Human placental trophoblast cells contribute to maternal–fetal tolerance through expressing IL-35 and mediating iT(R)35 conversion

During pregnancy, trophoblast cells sustain the maternal–fetal tolerance via expressing and secreting various chemokines and cytokines. Our previous study revealed the expression of interleukin-35 (IL-35) in human first-trimester trophoblasts. Here we show that IL-35 is expressed in both human first-trimester primary trophoblast cells and a trophoblast cell line.

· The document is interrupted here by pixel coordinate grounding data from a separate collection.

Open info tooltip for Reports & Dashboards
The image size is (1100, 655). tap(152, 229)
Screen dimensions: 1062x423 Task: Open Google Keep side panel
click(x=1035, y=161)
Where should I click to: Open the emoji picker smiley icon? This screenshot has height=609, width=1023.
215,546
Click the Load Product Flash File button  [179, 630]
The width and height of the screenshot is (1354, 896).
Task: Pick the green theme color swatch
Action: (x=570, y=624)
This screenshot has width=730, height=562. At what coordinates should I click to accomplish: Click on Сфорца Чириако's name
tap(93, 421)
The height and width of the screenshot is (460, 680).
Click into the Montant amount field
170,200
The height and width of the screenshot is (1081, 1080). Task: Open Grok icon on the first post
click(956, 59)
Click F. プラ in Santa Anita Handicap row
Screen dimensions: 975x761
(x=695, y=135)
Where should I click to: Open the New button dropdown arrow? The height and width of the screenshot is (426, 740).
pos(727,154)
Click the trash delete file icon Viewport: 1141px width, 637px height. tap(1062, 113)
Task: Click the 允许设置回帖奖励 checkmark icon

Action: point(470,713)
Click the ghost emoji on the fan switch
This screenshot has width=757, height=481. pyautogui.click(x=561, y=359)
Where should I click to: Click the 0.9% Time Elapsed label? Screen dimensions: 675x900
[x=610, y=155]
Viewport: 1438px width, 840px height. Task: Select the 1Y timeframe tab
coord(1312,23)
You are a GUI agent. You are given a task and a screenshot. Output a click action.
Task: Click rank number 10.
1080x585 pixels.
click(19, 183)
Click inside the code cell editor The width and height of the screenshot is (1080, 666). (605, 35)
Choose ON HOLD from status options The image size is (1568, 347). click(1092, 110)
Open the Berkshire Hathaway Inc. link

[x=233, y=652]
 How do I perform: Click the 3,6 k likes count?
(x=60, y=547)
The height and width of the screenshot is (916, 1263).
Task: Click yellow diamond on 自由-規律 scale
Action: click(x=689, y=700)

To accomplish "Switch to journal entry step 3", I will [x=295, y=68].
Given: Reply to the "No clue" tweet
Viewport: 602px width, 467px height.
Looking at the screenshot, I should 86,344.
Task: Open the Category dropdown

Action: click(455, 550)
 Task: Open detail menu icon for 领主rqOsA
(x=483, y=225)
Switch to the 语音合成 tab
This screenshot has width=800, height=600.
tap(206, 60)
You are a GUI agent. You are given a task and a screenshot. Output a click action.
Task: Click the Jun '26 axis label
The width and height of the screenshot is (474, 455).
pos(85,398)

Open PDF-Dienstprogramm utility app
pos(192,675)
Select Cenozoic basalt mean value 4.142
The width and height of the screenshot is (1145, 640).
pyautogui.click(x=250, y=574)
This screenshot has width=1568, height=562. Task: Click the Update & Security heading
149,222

Trophoblast cells inhibit the proliferation of human naive conventional T cells (T(conv) cells) and convert suppressed T(conv) cells into iT(R)35 in an IL-35-dependent manner. Mechanistically, trophoblast cell derived IL-35 mediates its function through phosphorylation of STAT1 and STAT3. In vivo studies confirm that mice with immunologically spontaneous abortion have lower levels of IL-35 and iT(R)35 cells at the maternal–fetal interface, and neutralizing anti-IL-35 mAb enhances abortion rates. Meanwhile, exogenous IL-35 induces iT(R)35 and prevents immunological abortion. Our findings thus suggest that trophoblast cells have a critical function in preserving maternal–fetal tolerance via secreting IL-35 during pregnancy.